London, February 5, 2015/ Independent Balkan News Agency
By Thanasis Gavos
In meeting his British counterpart George Osborne at 11 Downing Street the Greek Finance Minister Yanis Varoufakis was aiming to win over another ally in his attempt to change the economic philosophy imposed on the Greek and the European economy.
Quite a tall order, as Mr Osborne himself is one of the most dutiful disciples of the tight fiscal policy dogma that has conquered the minds of Europe’s political elites. However, with less than a hundred days remaining until the May general election in the UK, the last thing the Chancellor of the Exchequer would want to see is yet another episode that would ignite the gunpowder stored at the euro zone’s foundations.
Mr Osborne said the meeting, overshadowed to a degree by the diametrically opposite stylistic choices of the two men, was “constructive”. Mr Varoufakis spoke of the common ground found during their 45 minute discussion in their determination to break “the extended pretence cycle which has rendered Greece a festering wound on the side of the eurozone.”
The overall statement by George Osborne was typically British – standing in the middle of an argument and trying to appear not to be taking sides. He said he had urged his guest to act responsibly. It was London’s way of telling the Greeks not to do anything ‘stupid’, meaning anything unilateral in terms of the debt and fiscal policy, anything not agreed with Germany. It was also a dig against Labour and their ‘irresponsible’ fiscal policy. But the Chancellor also sent a message to Germany, in saying that the euro zone must come up with a better plan for jobs and growth.
For good measure, and as a pre-emptive excuse for any future failings in his policy, he described the rift between Athens and its partners as the biggest risk for global economy and as a rising threat for the British economy.
What is certain is that Mr Osborne and Mr Cameron would not open a new front with Germany over Greece, when so much depends on Berlin for the future of the UK in the European Union. Greece has always been a convenient excuse for Mr Osborne’s economic choices, so he is probably in the camp of those who want to see the euro zone fudging another agreement, a compromise that will not change things dramatically towards Greece’s way, nor will it further undermine Europe’s growth prospects. ‘Extend and pretend’ in terms of the debt and a loosening of the austerity would do the trick from the British point of view.

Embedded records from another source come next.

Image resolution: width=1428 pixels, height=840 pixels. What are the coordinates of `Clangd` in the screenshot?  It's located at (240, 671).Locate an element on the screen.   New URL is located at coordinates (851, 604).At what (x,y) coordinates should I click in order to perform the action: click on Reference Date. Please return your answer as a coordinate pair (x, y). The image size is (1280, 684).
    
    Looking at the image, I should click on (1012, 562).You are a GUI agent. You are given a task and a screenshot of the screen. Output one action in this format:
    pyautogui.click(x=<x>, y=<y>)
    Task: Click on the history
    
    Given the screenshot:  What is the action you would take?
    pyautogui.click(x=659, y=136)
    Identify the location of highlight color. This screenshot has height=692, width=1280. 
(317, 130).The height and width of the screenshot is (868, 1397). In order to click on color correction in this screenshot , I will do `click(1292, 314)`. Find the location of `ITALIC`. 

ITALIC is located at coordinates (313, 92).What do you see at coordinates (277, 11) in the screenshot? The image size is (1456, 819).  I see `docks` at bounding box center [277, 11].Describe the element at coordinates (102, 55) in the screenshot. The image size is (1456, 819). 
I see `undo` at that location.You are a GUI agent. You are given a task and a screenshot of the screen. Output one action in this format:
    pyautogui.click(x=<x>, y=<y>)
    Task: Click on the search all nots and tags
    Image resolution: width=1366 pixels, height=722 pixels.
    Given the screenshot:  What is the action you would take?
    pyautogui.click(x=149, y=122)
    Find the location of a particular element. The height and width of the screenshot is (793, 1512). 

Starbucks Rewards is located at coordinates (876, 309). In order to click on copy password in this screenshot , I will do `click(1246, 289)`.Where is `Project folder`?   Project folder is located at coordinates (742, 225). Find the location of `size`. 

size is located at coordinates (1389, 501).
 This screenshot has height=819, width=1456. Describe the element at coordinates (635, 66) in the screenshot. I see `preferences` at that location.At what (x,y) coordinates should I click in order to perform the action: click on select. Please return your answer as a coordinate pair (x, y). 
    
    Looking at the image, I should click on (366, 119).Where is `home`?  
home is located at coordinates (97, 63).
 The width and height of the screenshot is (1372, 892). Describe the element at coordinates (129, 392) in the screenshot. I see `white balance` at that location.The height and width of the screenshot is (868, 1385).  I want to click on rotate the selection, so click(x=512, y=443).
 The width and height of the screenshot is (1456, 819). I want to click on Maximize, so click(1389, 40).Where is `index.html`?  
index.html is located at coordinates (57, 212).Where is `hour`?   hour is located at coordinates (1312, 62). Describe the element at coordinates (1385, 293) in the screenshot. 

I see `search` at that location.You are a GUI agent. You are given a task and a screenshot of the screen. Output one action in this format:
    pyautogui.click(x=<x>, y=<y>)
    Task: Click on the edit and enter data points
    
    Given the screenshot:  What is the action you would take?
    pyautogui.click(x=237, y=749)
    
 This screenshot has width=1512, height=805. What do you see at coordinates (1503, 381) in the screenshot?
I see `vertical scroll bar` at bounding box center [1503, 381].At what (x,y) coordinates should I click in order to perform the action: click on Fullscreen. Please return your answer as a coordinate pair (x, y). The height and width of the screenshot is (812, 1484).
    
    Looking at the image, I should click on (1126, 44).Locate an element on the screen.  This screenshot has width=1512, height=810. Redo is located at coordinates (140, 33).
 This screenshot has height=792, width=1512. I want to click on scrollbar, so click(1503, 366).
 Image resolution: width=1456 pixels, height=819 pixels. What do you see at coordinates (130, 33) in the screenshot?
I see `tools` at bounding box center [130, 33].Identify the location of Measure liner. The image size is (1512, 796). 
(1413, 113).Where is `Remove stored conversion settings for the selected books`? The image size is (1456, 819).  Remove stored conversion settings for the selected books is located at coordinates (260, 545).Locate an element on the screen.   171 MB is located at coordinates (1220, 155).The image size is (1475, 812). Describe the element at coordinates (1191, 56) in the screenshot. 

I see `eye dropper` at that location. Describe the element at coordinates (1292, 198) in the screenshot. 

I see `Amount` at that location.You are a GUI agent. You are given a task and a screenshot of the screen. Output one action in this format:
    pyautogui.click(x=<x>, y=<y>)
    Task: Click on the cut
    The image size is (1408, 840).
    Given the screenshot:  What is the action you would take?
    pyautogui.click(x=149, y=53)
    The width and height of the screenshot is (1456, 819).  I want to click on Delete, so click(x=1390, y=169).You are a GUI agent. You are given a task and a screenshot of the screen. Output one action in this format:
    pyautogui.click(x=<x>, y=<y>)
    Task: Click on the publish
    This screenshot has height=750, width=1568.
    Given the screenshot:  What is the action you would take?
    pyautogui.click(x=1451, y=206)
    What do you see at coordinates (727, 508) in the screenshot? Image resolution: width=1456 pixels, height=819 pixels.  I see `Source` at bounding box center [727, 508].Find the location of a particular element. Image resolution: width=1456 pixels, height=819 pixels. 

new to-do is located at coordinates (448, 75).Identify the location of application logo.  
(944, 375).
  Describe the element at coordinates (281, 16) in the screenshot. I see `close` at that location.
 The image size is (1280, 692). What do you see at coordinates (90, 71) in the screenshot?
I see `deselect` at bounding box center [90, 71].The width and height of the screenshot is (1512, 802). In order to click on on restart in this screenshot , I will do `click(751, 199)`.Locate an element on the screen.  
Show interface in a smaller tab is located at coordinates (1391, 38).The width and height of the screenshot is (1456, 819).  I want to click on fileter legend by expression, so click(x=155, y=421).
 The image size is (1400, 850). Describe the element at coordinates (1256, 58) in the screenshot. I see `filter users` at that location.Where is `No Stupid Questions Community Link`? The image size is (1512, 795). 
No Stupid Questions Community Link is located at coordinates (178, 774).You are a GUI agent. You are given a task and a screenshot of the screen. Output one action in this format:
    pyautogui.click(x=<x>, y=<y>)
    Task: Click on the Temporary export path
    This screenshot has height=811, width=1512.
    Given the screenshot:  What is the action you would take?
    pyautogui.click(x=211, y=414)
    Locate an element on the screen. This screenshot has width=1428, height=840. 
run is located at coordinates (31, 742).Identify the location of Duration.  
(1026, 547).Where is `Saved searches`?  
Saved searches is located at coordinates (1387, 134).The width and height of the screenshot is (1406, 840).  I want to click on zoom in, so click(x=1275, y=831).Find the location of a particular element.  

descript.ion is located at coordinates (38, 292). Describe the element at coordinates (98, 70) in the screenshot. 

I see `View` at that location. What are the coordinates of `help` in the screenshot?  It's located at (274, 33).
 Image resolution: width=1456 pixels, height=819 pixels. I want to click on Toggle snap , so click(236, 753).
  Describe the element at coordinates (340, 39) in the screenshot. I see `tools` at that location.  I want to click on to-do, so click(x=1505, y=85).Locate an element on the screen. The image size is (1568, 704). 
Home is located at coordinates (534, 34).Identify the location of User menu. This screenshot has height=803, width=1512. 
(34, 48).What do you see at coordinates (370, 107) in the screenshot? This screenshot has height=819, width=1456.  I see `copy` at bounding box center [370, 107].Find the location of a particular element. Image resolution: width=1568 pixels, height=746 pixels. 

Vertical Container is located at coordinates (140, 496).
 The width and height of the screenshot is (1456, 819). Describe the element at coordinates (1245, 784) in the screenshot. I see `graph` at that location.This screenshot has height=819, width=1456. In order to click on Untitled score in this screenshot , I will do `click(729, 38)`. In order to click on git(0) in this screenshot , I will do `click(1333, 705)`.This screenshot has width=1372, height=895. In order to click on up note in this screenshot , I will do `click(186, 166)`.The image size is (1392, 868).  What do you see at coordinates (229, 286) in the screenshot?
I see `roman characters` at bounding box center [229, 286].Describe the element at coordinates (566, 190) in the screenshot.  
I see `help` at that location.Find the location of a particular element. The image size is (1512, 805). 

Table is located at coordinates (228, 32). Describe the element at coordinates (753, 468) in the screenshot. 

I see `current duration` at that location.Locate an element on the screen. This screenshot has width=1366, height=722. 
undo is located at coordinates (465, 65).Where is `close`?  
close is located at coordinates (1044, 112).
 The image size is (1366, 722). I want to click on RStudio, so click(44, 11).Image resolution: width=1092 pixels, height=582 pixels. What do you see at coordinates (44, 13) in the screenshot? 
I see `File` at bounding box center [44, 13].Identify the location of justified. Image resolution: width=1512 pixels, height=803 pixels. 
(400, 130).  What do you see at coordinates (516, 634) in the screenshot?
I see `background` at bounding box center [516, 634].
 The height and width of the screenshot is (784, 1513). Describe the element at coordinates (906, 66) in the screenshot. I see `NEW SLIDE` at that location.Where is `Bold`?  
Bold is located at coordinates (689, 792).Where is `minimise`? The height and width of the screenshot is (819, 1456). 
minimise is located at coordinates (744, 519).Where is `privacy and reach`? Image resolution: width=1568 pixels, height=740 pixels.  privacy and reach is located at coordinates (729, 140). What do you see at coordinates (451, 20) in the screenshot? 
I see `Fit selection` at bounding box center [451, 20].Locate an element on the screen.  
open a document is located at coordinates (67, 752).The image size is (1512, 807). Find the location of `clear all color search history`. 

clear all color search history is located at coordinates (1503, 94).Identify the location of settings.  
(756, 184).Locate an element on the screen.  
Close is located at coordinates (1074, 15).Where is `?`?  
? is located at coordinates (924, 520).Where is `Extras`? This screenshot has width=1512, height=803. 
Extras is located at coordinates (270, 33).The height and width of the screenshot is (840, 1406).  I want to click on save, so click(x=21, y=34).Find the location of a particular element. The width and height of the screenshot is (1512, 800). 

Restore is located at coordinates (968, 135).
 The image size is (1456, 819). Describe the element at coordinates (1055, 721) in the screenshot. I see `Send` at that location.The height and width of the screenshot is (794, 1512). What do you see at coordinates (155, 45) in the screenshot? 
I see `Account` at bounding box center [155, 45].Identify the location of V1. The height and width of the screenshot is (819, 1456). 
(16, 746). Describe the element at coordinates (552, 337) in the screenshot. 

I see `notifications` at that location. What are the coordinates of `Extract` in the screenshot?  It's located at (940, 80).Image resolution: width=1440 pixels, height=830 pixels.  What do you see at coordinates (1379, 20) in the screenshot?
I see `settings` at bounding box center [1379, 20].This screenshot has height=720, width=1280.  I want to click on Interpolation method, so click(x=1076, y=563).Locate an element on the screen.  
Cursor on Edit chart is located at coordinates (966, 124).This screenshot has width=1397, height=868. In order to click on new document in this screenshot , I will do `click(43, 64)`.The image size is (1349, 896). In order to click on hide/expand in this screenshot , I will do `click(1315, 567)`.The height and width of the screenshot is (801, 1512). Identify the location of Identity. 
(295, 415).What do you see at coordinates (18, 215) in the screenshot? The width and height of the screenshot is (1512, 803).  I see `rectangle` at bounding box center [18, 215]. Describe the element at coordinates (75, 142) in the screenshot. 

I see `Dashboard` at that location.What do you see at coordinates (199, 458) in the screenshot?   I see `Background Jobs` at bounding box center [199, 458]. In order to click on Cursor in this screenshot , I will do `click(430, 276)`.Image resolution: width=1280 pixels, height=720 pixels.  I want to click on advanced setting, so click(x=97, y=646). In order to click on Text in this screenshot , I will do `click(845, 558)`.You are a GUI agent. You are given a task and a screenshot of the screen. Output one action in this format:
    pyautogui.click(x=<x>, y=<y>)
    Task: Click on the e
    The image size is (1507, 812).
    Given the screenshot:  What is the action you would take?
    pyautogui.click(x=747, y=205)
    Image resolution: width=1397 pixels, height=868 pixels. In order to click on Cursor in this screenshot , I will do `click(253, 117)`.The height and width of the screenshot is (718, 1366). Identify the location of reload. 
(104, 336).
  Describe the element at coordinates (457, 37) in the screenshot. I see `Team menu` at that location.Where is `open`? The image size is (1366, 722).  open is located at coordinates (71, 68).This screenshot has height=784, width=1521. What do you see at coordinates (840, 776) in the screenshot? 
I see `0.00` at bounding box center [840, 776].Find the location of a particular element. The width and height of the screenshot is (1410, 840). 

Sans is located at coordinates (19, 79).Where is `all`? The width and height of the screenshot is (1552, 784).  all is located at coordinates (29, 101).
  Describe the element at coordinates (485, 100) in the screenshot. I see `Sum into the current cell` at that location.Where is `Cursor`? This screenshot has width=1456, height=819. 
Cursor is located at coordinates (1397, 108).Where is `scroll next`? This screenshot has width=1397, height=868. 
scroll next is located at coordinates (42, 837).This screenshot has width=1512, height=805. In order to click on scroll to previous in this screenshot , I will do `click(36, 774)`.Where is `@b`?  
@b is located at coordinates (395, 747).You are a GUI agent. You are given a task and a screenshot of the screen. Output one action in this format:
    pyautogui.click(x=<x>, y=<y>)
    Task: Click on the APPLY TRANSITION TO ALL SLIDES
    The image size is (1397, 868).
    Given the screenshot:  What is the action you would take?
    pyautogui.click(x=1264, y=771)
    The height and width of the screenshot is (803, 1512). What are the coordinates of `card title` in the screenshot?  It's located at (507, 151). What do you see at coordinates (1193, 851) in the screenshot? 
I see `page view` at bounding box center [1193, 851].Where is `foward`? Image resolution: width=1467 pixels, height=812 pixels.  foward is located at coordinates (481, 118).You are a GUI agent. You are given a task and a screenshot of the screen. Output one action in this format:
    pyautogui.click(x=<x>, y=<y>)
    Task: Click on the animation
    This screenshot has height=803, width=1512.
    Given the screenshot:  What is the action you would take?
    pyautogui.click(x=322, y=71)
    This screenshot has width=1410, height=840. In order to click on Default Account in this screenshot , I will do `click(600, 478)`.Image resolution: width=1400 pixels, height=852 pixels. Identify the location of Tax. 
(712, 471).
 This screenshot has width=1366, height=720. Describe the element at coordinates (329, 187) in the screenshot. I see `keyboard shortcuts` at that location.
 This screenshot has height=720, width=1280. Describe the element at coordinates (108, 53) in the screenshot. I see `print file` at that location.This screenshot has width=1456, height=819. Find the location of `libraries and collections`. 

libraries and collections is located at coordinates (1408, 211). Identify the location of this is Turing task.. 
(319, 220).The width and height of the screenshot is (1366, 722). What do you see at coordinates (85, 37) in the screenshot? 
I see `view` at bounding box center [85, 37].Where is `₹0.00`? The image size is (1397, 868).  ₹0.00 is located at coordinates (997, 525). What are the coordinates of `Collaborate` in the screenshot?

As for Yianis Varoufakis’s meeting with more than a hundred bankers, investors, debt and equity experts from the City of London, his presentation seems to have gone down much better than a previous attempt before the elections by other SYRIZA financial team members. Although some investors were dismissive (“jokers”, was one debt expert’s conclusion) and many raised doubts about whether Germany and the ECB would accept the ‘debt swap’ proposal to replace the term ‘write-off’ and the reversal of troika demanded measures, many also appreciated the minister’s honesty and determination to fight for growth – without hitting the few private investors still left with Greek bonds.